Award-winning undergraduate research at the Michigan research symposium

A student holds a blue ribbon and a rolled-up scientific poster

Congrats to the undergraduate researchers who presented their work at the spring research symposiums for the UROP program and MRADs program.

Kennedy Lloyd won a coveted blue-ribbon award 🏆 for her poster titled Quantifying methodological racialized inequities in neurolinguistics. Analyzing evoked auditory responses from 66 participants, she found that signal quality was highest in white participants, possibly reflecting the previously-documented sensitive of EEG to differences in hair type (here and here).

Maria Figueredo won a blue-ribbon award 🏆 for her poster titled EEG brain activity similarity to neural network models of language processing. In collaboration with Chinmay Savanur, Maria developed a pipeline for applying representational similarity analysis to compare EEG signals recorded from naturalistic listening with layer-wise activation profiles from GPT-2.

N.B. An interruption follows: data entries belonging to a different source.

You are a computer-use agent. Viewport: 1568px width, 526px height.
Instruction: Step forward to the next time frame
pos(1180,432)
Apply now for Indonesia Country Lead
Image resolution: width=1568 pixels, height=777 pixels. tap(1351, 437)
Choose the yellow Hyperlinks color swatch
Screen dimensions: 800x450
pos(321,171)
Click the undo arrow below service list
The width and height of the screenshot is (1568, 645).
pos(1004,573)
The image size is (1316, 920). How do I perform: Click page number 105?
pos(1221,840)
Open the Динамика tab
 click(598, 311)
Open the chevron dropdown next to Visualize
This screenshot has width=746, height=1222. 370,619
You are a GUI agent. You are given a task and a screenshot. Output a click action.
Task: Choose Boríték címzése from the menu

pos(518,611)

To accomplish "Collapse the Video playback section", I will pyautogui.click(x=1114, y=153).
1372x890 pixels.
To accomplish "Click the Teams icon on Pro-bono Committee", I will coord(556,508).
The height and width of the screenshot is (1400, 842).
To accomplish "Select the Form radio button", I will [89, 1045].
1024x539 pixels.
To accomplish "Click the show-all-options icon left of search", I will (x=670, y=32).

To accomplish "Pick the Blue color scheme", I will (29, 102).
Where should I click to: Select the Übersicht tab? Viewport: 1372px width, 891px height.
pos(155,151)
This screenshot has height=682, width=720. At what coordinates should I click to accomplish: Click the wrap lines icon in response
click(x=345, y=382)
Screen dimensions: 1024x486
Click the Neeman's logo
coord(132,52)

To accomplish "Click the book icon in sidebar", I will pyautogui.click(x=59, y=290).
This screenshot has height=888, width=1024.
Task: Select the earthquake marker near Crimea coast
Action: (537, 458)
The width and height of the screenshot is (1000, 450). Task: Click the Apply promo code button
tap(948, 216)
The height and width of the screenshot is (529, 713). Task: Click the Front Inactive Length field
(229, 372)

Navya Gullapuram presented a poster titled Does brain-to-brain synchrony predict alignment between speakers in naturalistic conversation? Connecting with a EEG hyperscanning project led by David Abugaber, Navya’s work focused on designing a pipeline for analyzing neural synchrony and comparing neural patterns to conversational patterns.

Sohum Pavaskar presented a poster at the MRADs symposium titled Comparing the accuracy of different AI-based automatic speech transcription services for fieldwork in neurolinguistics. Working with David Abugaber, this project evaluated available tool-chains for their application to naturalistic conversation collected during the EEG hyper-scanning project led by Dr. Abugaber.